Он подошёл к книжной полке — книг у него было набито втугую — и пробежался взглядом по корешкам:
— Кажется, над книжками клал… A-а, вот же, — Алик достал лист, на который была наклеена какая-то картинка. — Вот я показывал портрет дедушки Лучо, нарисованный одним из заключённых в фашистской тюрьме.

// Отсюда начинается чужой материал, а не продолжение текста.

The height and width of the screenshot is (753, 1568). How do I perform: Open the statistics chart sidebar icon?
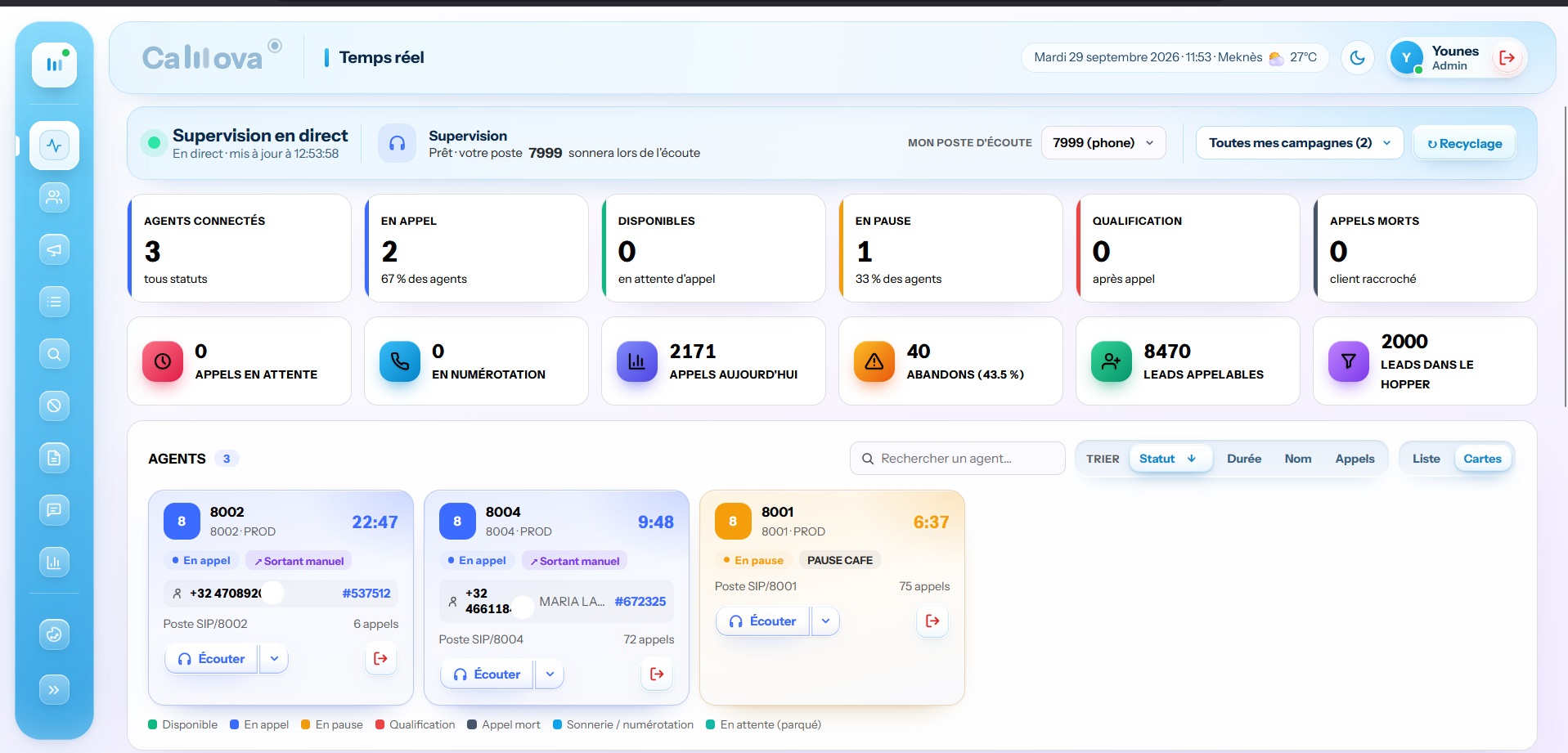coord(54,562)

Тишка дрожащей рукой взял тетрадный листок с наклеенным на него рисунком.
Корвалан сидел на кровати, закутанный в одеяло, и читал книгу. Чёрная кепочка была надвинута на лоб до очков. Тишка разглядел на Корвалане пиджак и свитер — и почувствовал, какой ходод в камере.
— Они же его заморозят, — чуть не всхлипнул он.
Алик величественно успокоил его:
— Все революционеры прошли через такой ад…
Тишка прочитал под рисунком стихотворение:
От Сантьяго до жаркой пустыни,
Вдоль бескрайних морских берегов,
К счастью тянутся люди простые,
Разорвавшие цепи оков…
(Из чилийской песни «Венсеремос»).
Оков на Корвалане не было видно, но художнику могли и не разрешить их рисовать. Тюрьма есть тюрьма.
— А это он в каком лагере? — спросил Тишка.
Алик не знал.
— А в каком он сейчас сидит?
— Ты знаешь, я не задавался этим вопросом. Знаю, что он сейчас в женском монастыре, который переделан в тюрьму.